Tom Recommends: “Gangs in the Garden” by Black Moth Super Rainbow
My last four internet searches were: Clayton Plaza Hotel, Baby Jessica, antiquated intercom systems, and etymology of bae. If this information was plumbed and then sculpted into a sonic portrait, I am confident a Black Moth Super Rainbow song would result.
Stay with me here…
We live in a world that treats information like it is knowledge. And we wrap that information in code and blast it through the massive pipes of the internet so we can all grab whatever pieces of it we seek. So we are an intensely informed people, but this doesn’t mean we actually know anything. In fact, it remains incumbent upon the individual to put these infinite pieces of information together, to think through what they actually mean, what is truthful and what is not, what is real and what is false, what is relevant to our existence and what is just fodder, filler, and amusement.

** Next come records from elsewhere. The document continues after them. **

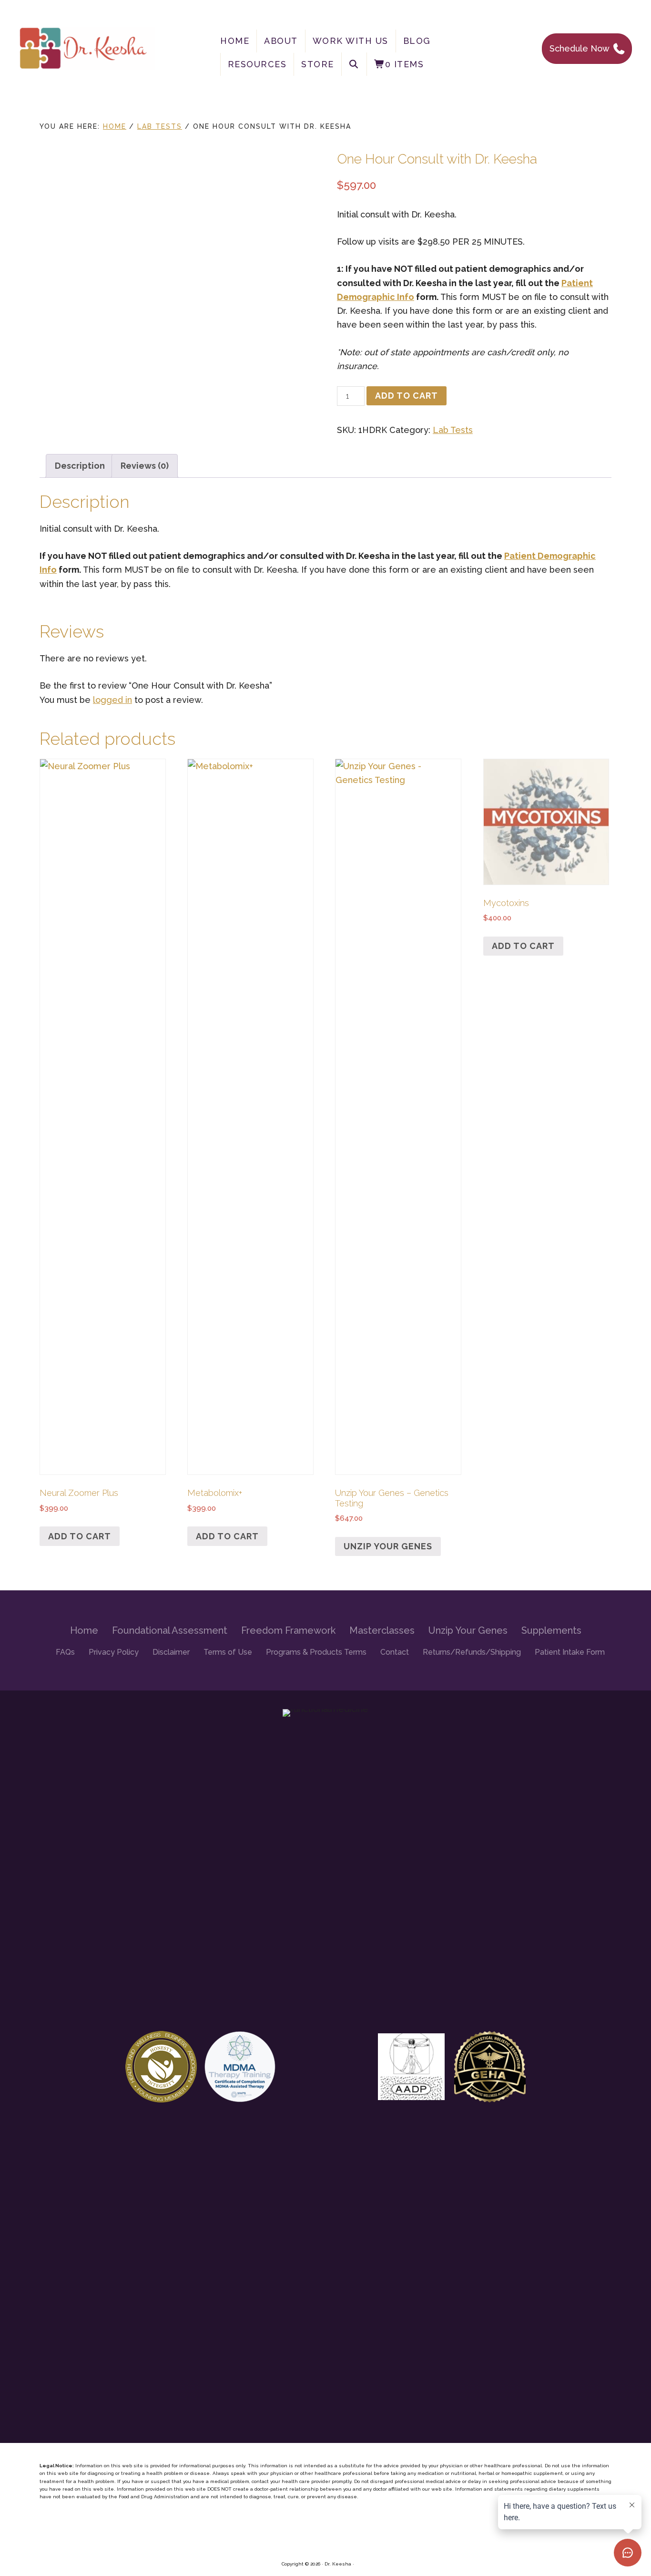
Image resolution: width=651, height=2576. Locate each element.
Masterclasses (382, 1630)
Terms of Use (227, 1652)
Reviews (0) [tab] (145, 466)
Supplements (551, 1630)
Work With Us (350, 41)
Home (234, 41)
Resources (257, 64)
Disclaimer (171, 1652)
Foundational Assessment (169, 1630)
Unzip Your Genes (388, 1546)
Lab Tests (159, 126)
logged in (112, 700)
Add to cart (406, 396)
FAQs (65, 1652)
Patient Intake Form (570, 1652)
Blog (417, 41)
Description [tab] (80, 466)
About (281, 41)
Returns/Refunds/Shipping (472, 1652)
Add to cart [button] (79, 1536)
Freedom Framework (288, 1630)
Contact (394, 1652)
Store (317, 64)
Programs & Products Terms (316, 1652)
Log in (363, 2563)
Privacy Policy (114, 1652)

The journey to make meaning out of information is what Black Moth Super Rainbow’s music sounds like to me. Like they took my entire internet search history and spliced it together, mining deeper connections than I can see and translating these sympathies into layers of sound, mixing the whole thing together into shockingly catchy songs.
“Gangs in the Garden” from the 2012 album Cobra Juicy layers an over-processed, distorted bass groove with partially intelligible lyrics, a drum machine, synths, slide guitars, heavy breathing, and God only knows what else to make something gorgeous and fun and — most salient to my point — cohesively pop-ish. I don’t know what the song means and I don’t care because it is an exercise in finding the beauty that comes from sonically mining modern surfaces for deeper relevance, unearthing unexpected connections that exist even when information is tidal, building a grammar out of these digital junkyard scraps to craft something articulate. “Gangs in the Garden” is a demonstration of how to think in a world of digital glitches and over-processed everything. And this is a good space for people to spend some time in, especially if you cannot remember an internet-less world. Like a cleanse of sorts, so when you open up your browser again, maybe you’ll see things more clearly, like you did the first time you realized you live in an infinite urban sprawl of information. In this way, Black Moth Super Rainbow’s music sets us on a quest to know… And it just sounds really good, too.